WHAT TO PRODUCE — Copy out the lines from the one containing "You are a GUI" through the one containing "This screenshot has width=1456, height=818.", substituting "tap action" for "click action" and leaving everything else unchanged.

EXTRACTED INFORMATION —
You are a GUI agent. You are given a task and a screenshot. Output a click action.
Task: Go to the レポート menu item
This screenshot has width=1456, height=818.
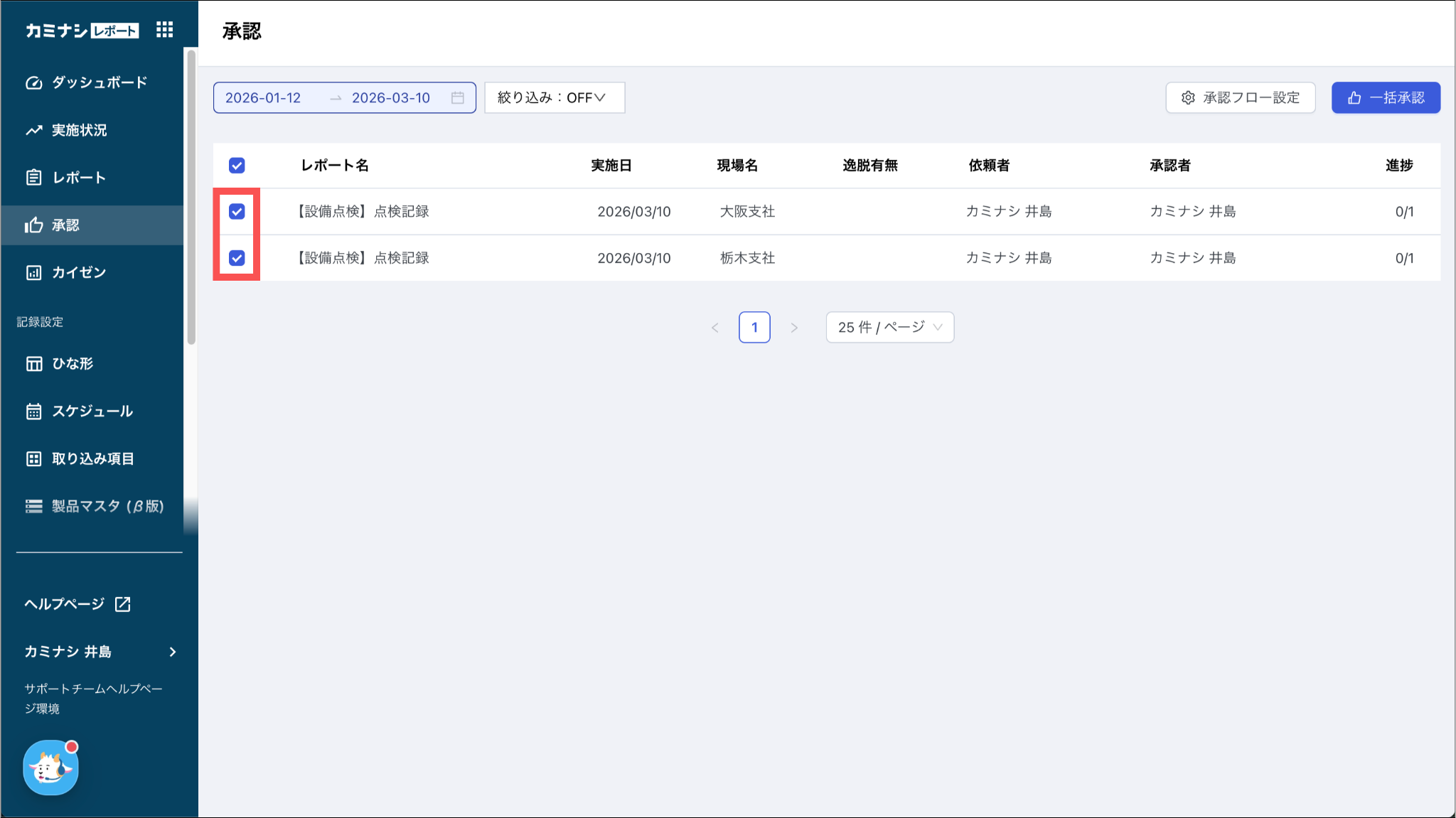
...
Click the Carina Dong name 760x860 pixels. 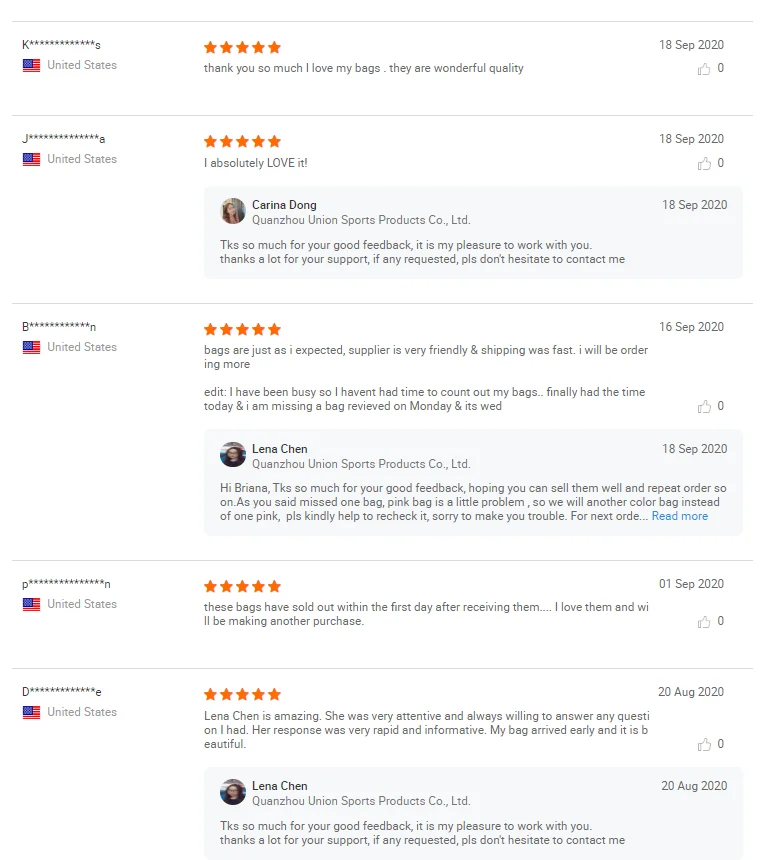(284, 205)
--
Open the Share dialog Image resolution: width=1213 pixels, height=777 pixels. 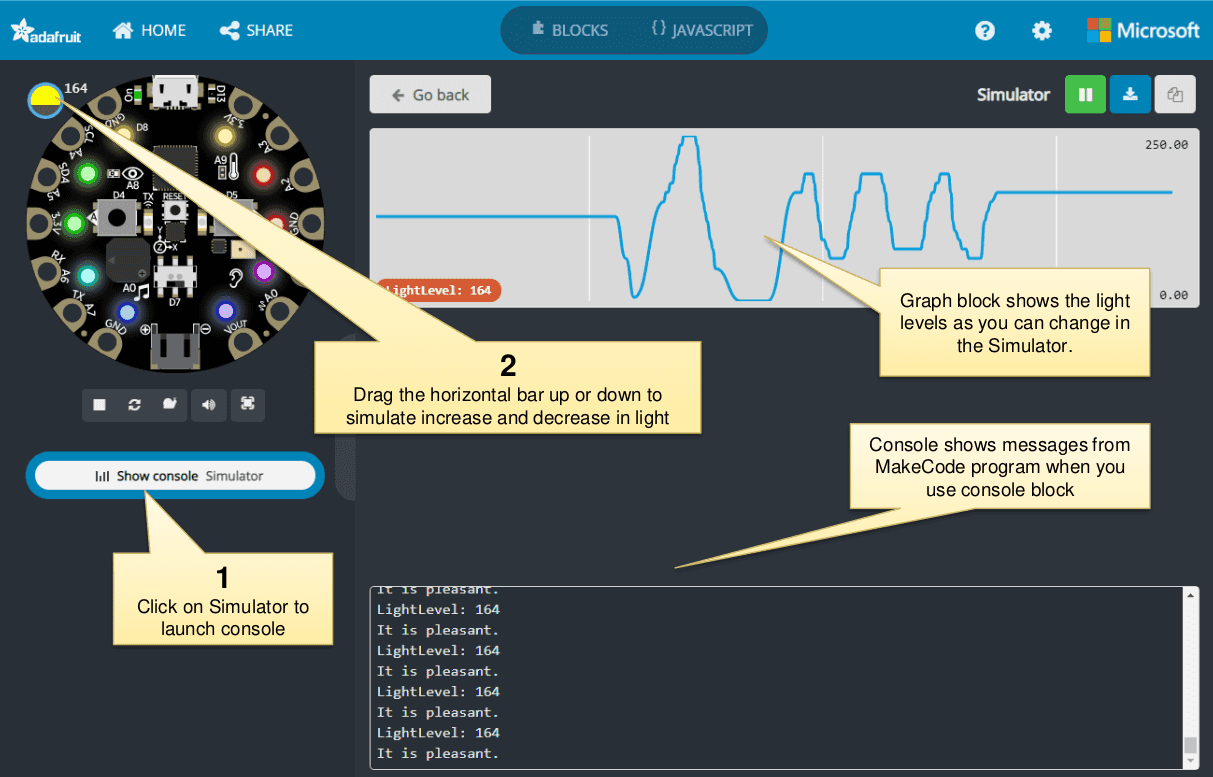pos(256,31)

EXERCISE SOLUTION —
You are a GUI agent. You are given a task and a screenshot. Output a tap action.
Task: Go to the レポート menu item
This screenshot has width=1456, height=818.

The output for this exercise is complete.